Independent and additive interactive effects among tumor necrosis factor-alpha polymorphisms, substance use habits, and chronic hepatitis B and hepatitis C virus infection on risk for hepatocellular carcinoma.

We conducted a case-control study to assess the roles of tumor necrosis factor (TNF)-alpha polymorphisms, substance use habits, and chronic hepatitis B virus (HBV)/hepatitis C virus (HCV) infection on the risk for hepatocellular carcinoma (HCC). We enrolled 200 pairs of sex- and age-matched patients with HCC and unrelated healthy controls.
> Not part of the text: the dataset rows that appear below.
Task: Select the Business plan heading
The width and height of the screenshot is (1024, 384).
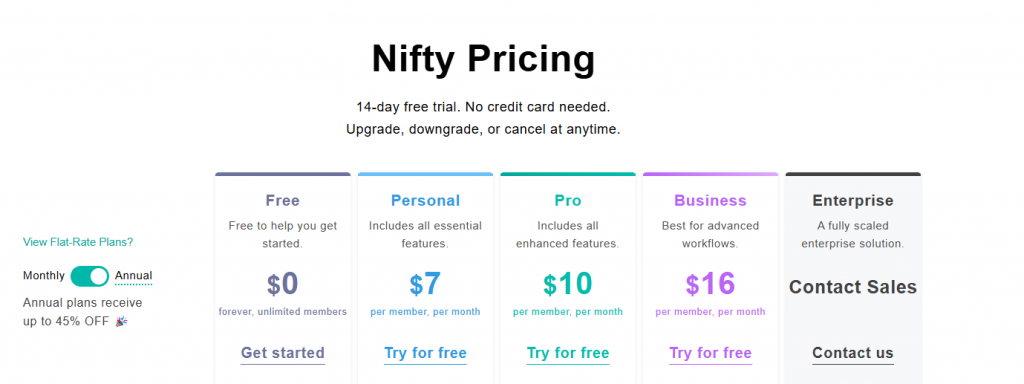Action: (711, 200)
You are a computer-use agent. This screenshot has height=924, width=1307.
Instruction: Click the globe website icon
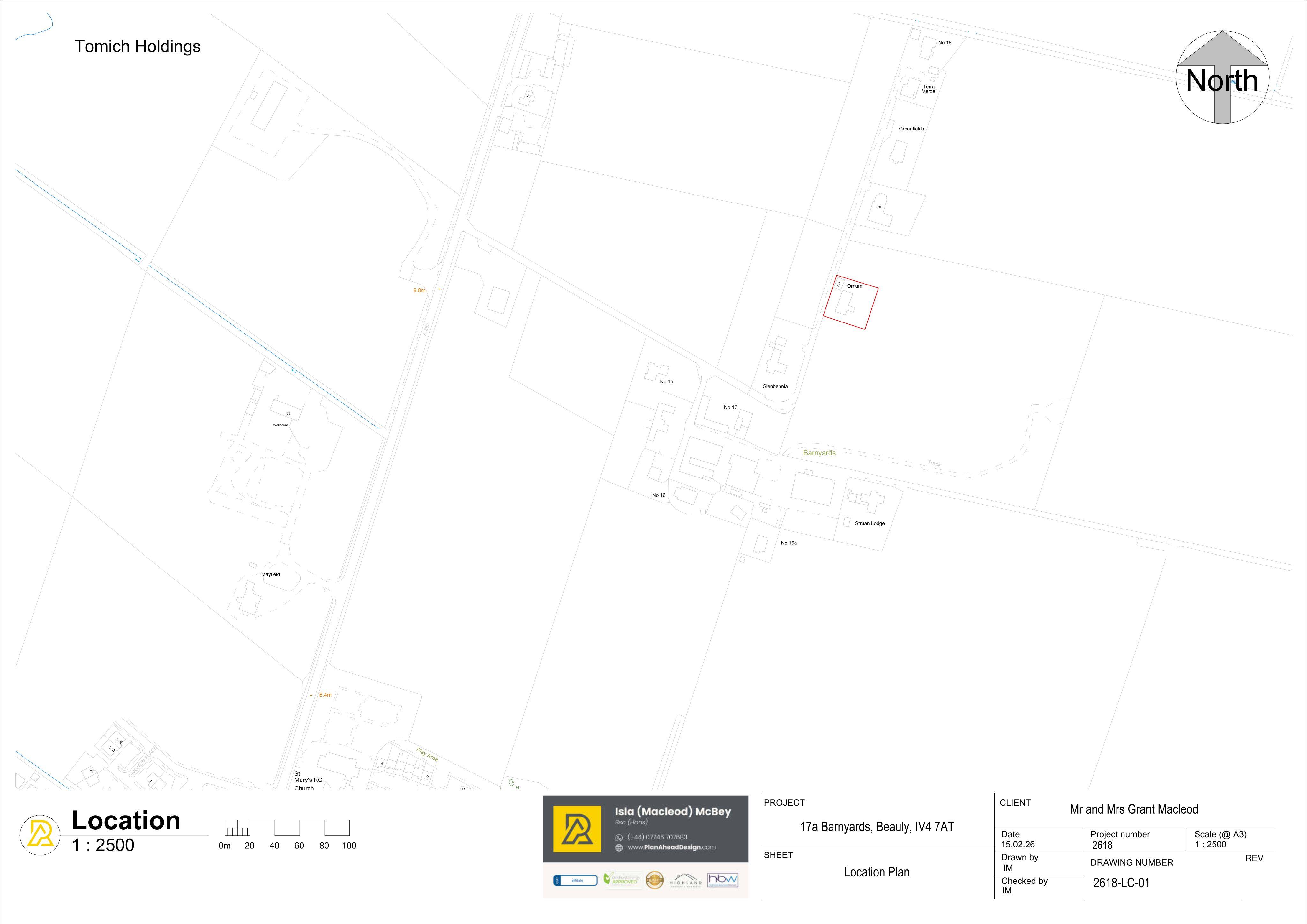pyautogui.click(x=619, y=848)
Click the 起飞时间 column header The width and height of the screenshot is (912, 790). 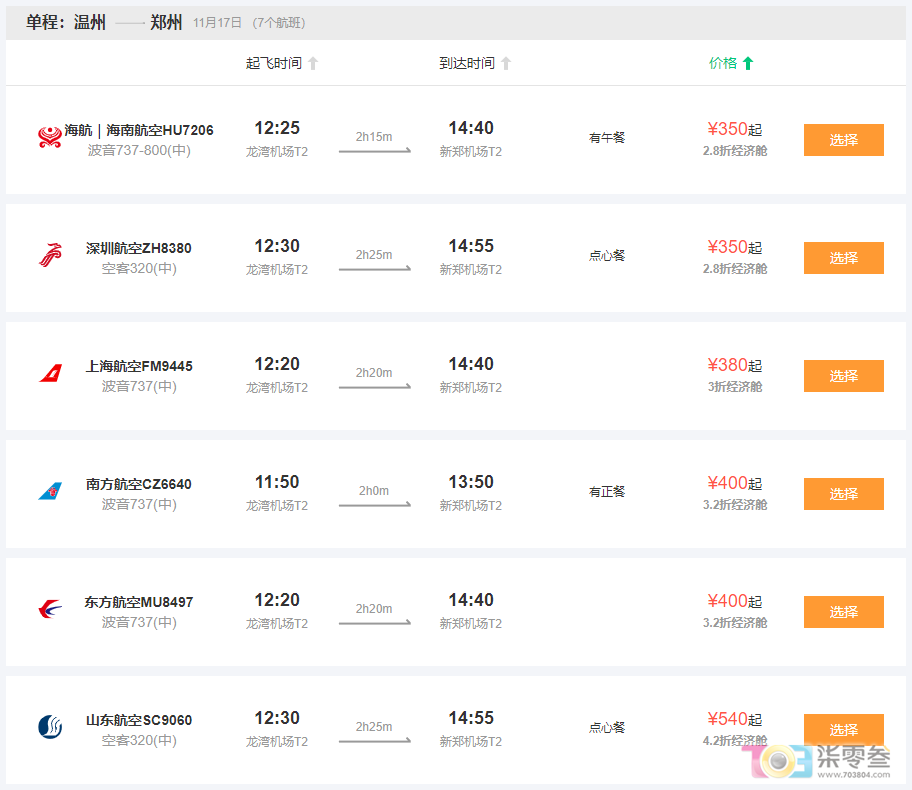tap(273, 64)
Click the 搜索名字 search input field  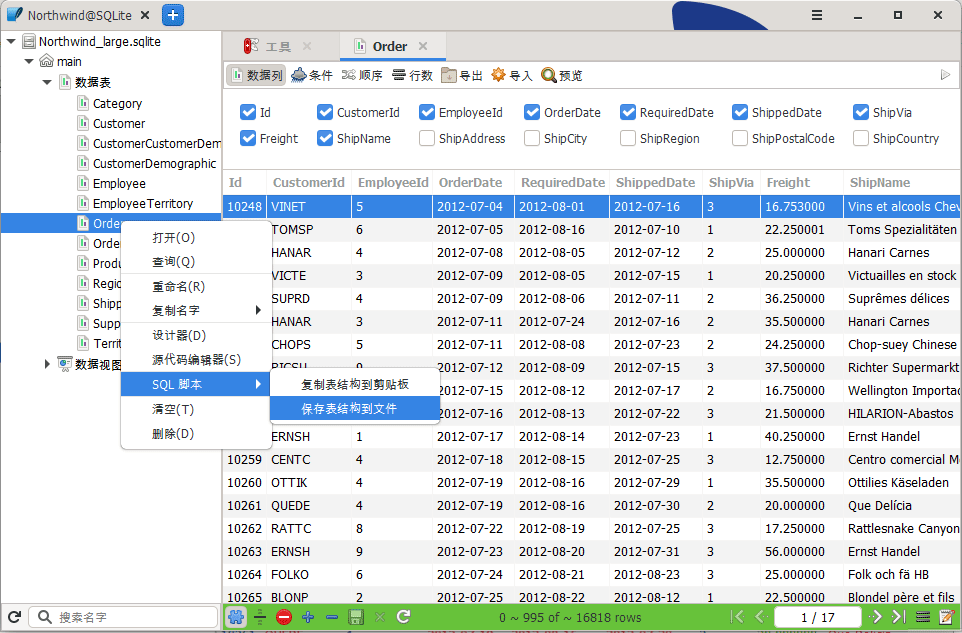[120, 617]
TNF-alpha polymorphisms were detected with polymerase chain reaction and direct sequencing. Serum hepatitis B surface antigen (HBsAg) and antibodies to HCV (anti-HCV) were detected. We used a structured questionnaire to obtain information about substance use habits.Multivariate analysis indicated that TNF308.2 allele (odds ratio [OR], 3.23; p = 0.011), habitual betel quid chewing (OR, 3.70; p = 0.011), HBsAg (OR, 23.62; p = 0.0001), and anti-HCV (OR, 38.73; p = 0.0001) were independent risk factors for HCC. Having at least 2 substance use habits was associated with risk for HCC. The more substance use habits, the higher the OR for HCC (p(for trend) = 0.0001). There were additive interactions among TNF308.2 allele, substance use habits, and chronic HBV/HCV infection. Multivariate analysis indicated that TNF308.2 allele (p = 0.001), cigarette smoking (p = 0.0001), and alcohol drinking (p = 0.0001) were independent risk factors for habitual betel quid chewing. Moreover, patients harboring the TNF308.2 allele and/or those with habits of substance use had low serum albumin concentration and platelet count (each p = 0.0001). In conclusion, there are independent and additive interactive effects among the TNF308.2 allele, substance use habits, and chronic HBV/HCV infection on the risk for HCC. Substance use habits or carrying the TNF308.2 allele correlates with disease severity and hepatic fibrosis, which may contribute to higher risks for HCC.